* [Problem details]
Which lines of the entries below include "will"? List them all.

%%

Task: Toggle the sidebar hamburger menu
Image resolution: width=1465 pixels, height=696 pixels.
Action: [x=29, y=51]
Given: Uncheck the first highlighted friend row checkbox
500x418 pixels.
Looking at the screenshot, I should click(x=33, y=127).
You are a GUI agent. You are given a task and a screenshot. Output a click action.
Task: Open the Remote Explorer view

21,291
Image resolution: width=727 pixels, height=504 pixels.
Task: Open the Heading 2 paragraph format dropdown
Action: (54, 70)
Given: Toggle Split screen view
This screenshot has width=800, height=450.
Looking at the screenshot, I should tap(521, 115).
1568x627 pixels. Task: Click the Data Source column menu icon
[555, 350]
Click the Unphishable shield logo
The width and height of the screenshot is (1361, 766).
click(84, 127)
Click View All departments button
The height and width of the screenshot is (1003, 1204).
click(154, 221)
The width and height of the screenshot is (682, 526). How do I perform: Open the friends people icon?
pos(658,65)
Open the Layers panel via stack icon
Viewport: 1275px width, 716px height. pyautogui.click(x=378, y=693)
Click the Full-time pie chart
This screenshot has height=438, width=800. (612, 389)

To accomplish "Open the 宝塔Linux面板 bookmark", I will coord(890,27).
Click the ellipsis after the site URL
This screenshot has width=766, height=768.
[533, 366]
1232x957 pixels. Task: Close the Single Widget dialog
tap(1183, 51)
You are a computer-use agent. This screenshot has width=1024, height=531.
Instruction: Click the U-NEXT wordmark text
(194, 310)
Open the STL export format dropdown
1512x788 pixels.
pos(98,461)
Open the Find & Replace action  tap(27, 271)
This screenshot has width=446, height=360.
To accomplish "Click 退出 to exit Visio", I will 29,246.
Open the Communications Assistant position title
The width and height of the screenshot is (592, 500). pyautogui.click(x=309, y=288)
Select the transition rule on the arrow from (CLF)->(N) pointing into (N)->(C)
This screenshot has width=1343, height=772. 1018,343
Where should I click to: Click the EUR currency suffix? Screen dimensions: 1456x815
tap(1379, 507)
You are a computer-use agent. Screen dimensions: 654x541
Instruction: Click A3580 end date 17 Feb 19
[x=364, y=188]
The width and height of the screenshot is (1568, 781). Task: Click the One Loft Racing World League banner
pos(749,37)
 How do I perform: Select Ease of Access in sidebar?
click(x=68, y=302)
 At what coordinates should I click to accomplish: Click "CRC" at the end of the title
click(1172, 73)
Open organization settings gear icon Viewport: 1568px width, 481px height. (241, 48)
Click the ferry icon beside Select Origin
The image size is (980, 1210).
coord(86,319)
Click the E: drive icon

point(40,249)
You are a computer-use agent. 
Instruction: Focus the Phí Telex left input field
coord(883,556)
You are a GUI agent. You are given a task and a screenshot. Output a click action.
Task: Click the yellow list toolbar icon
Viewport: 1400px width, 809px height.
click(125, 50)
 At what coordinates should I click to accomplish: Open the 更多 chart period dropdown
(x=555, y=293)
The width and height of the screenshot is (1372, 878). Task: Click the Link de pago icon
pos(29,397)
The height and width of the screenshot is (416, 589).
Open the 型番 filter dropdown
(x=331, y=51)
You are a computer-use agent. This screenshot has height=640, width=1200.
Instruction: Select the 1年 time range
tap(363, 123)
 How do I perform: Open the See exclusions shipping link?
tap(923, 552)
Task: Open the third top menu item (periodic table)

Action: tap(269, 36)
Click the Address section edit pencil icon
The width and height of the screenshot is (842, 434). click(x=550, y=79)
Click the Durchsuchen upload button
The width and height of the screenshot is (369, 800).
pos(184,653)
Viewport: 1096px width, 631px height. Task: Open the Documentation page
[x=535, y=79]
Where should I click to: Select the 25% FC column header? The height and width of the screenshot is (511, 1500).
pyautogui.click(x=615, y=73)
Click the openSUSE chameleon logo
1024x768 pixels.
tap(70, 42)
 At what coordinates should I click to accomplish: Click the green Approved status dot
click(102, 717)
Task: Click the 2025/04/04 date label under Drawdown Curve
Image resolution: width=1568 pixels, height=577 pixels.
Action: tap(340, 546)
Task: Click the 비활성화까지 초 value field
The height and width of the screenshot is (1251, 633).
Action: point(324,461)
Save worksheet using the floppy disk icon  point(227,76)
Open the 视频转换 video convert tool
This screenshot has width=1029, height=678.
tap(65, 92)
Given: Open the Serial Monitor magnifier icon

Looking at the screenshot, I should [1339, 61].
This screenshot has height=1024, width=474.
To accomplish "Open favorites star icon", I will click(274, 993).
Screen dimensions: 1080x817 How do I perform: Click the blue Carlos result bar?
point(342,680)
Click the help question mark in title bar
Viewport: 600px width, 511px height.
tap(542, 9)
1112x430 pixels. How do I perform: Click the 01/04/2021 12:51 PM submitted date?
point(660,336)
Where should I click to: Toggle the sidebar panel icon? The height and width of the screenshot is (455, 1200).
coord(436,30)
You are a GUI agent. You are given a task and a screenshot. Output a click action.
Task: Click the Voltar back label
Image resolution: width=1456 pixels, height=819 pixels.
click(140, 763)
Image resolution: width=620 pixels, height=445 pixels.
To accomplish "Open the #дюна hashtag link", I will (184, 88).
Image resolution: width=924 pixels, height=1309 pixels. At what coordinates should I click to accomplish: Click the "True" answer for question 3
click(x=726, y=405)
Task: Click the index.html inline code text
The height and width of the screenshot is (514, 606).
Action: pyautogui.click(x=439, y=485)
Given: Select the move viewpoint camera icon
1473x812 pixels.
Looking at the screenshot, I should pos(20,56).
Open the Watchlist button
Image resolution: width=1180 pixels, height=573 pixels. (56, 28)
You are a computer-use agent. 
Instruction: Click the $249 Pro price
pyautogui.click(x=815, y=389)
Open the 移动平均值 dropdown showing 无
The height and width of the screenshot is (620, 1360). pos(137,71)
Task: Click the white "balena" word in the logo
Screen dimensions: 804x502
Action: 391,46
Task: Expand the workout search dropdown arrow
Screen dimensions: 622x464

%%

* [Reply to the exercise]
To accomplish "Open the 宝塔Linux面板 bookmark", I will coord(890,27).
To accomplish "Click 退出 to exit Visio", I will 29,246.
To accomplish "Open favorites star icon", I will click(274, 993).
To accomplish "Open the #дюна hashtag link", I will (184, 88).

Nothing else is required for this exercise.